Baskoro mengambil pompa angin yang terletak di rangka sepeda. Dipasangnya ujung pipa pompa ke lubang pada bagian pentil ban. Kemudian dipompanya ban itu beberapa kali.

“Nah, sudah selesai,” kata Baskoro sambil memencet ban, memastikan udaranya cukup kencang. “O, ya. Kamu yang kemarin malam menari Gambyong itu kan?”

“Iya, Mas.”

“Kayaknya aku belum tahu namamu,” kata Baskoro sambil mengembalikan pompa pada tempatnya semula. Dia pun mengulurkan tangannya, mengajak Sundari berjabat tangan. “Boleh tahu nama kamu?”

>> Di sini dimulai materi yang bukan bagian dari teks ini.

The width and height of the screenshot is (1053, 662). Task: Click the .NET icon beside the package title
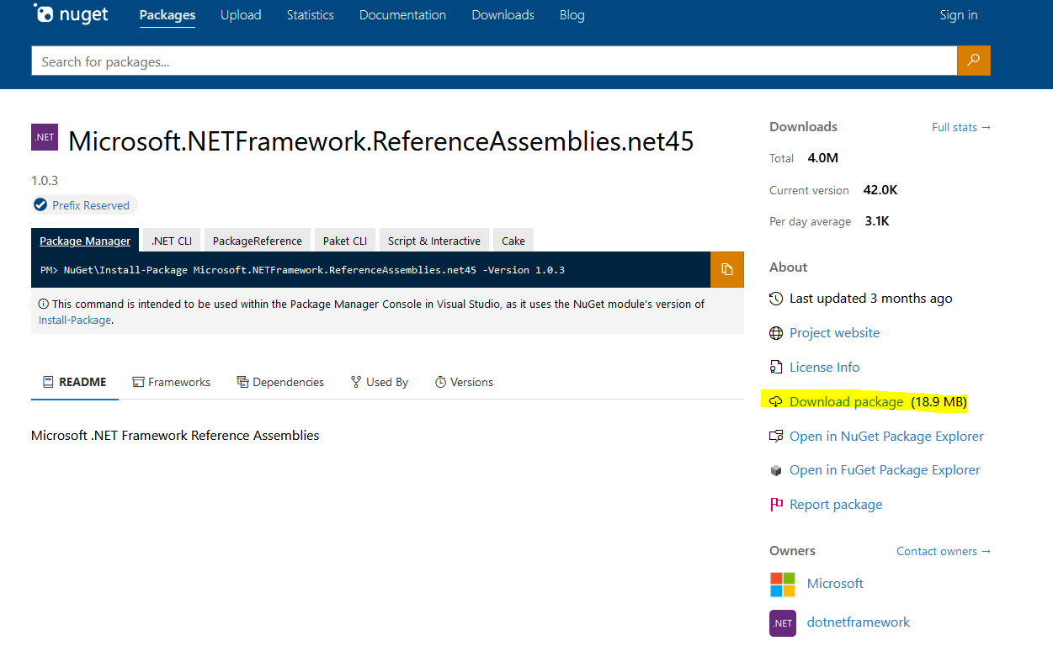[x=44, y=136]
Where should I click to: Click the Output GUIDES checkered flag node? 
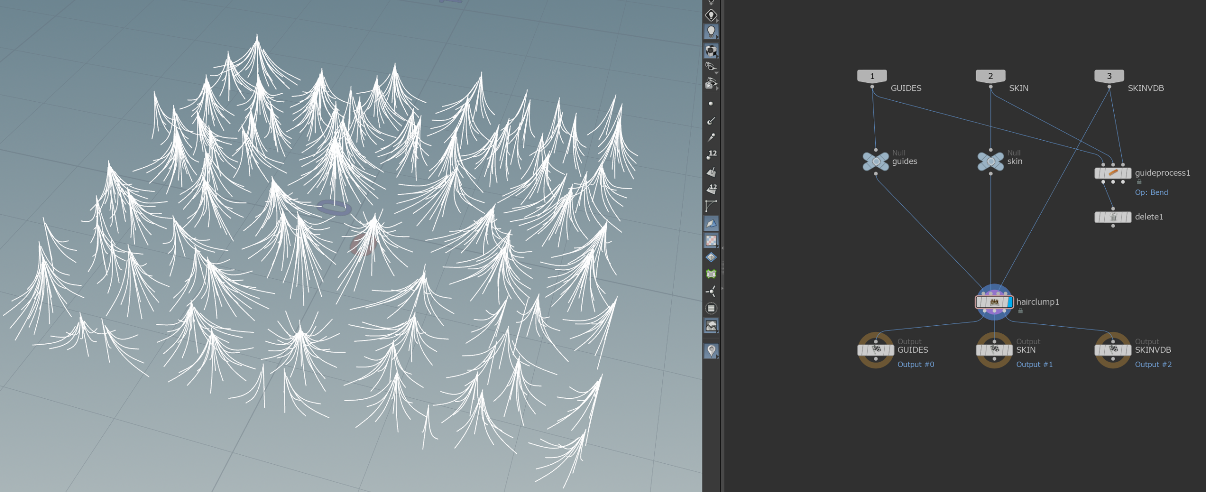tap(875, 350)
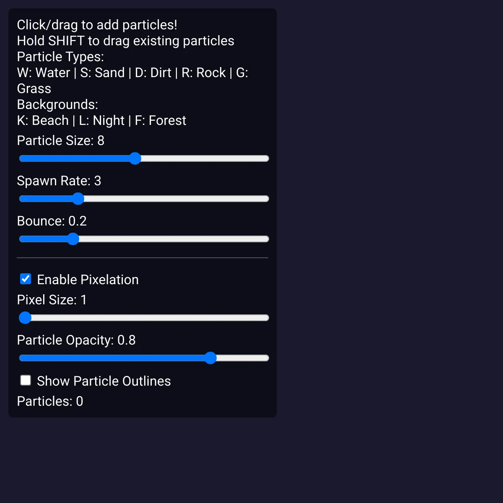
Task: Click the "Particles: 0" counter label
Action: click(50, 402)
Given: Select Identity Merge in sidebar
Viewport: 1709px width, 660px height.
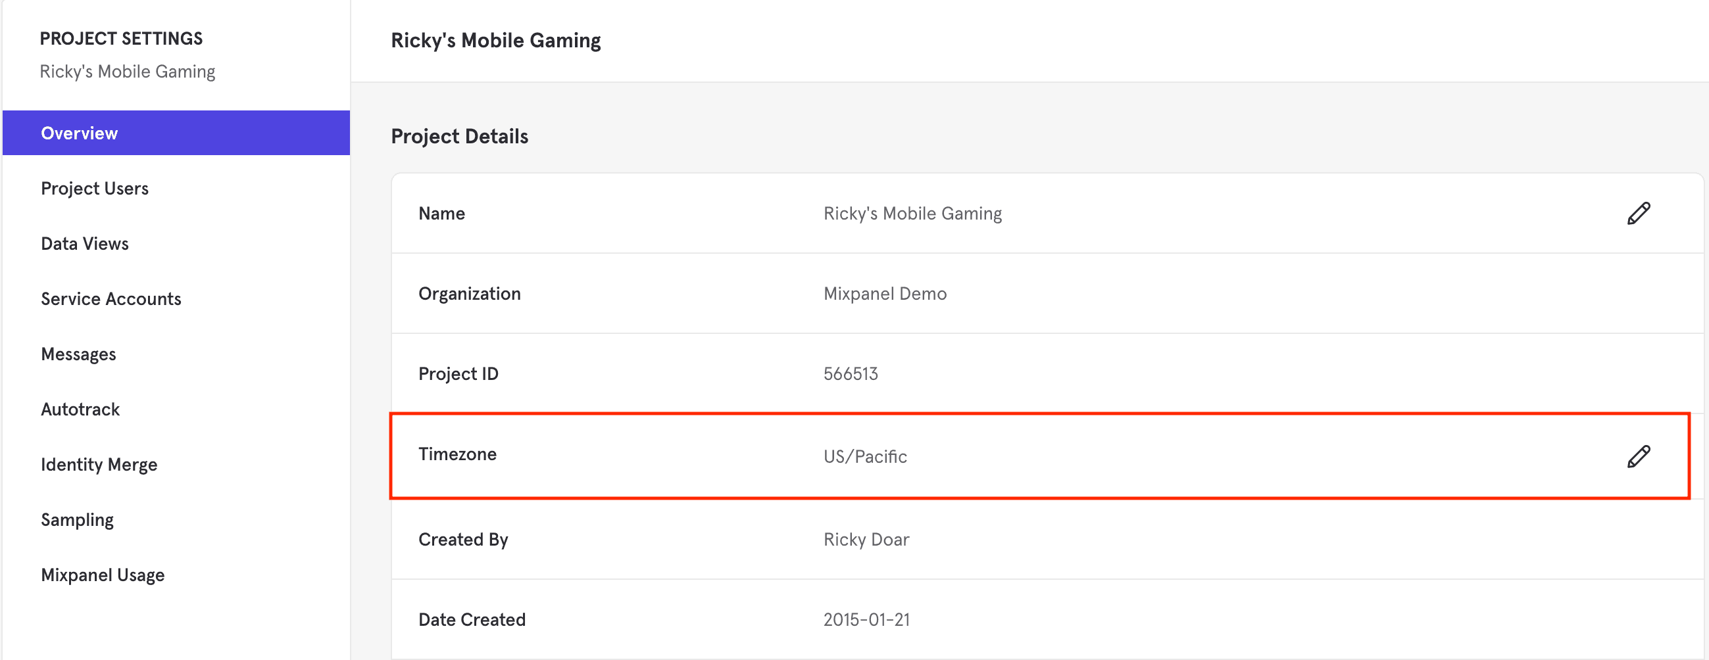Looking at the screenshot, I should click(x=99, y=464).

“Sundari. Nama saya Sundari,” jawab Sundari sambil menjabat tangan Baskoro. Dilihatnya laki-laki yang berparas tenang dengan senyum manisnya itu. Laki-laki dengan sepasang mata lebar dan juga hidung bangir, serta kulitnya yang berwarna sawo matang. Agak lama Sundari terdiam kaku.

“Eh, maaf,” kata Sundari sambil menarik tangannya dari jabatan tangan Baskoro. Sundari pun tertunduk, dan rona kemerahan pun nampak di wajahnya.

“Mau kemana?”

“Anu. Ini mau ke pasar. Mmm ... Saya permisi, Mas Bas. Terima kasih sudah dibantu..”
Sundari buru-buru menaiki sepedanya dan segera meninggalkan Baskoro yang masih berdiri seorang diri di tepi jalan desa itu. Mata Baskoro terus mengawasi sepeda dan penumpangnya itu, yang makin lama makin mengecil dari pandangannya.

Dari arah lain di belakang Baskoro, suara sepeda motor terdengar semakin mendekat. Dan begitu berada di depannya, sepeda motor itu pun berhenti.

“Hei, kamu!” kata pengendara motor itu dengan nada agak keras. “Jangan macam-macam dengan Sundari ya!”

“Oh, ada apa?” tanya Baskoro tidak mengerti apa maksud pria itu.

“Saya tidak suka lihat kamu tadi ngobrol-ngobrol sama Sundari sambil memegang tangannya.”

“Maaf, kamu siapa?”

“Krisno, aku Krisno. Semua orang di desa ini tahu siapa aku!”

Krisno pun menstarter motornya.

“Kamu jangan dekati Sundari lagi!!” bentak Krisno. “Apalagi kamu bukan orang desa sini. Jaga sopan santunmu!!”

Dan Krisno pun meninggalkan Baskoro yang masih berdiri terheran-heran di tepi jalan.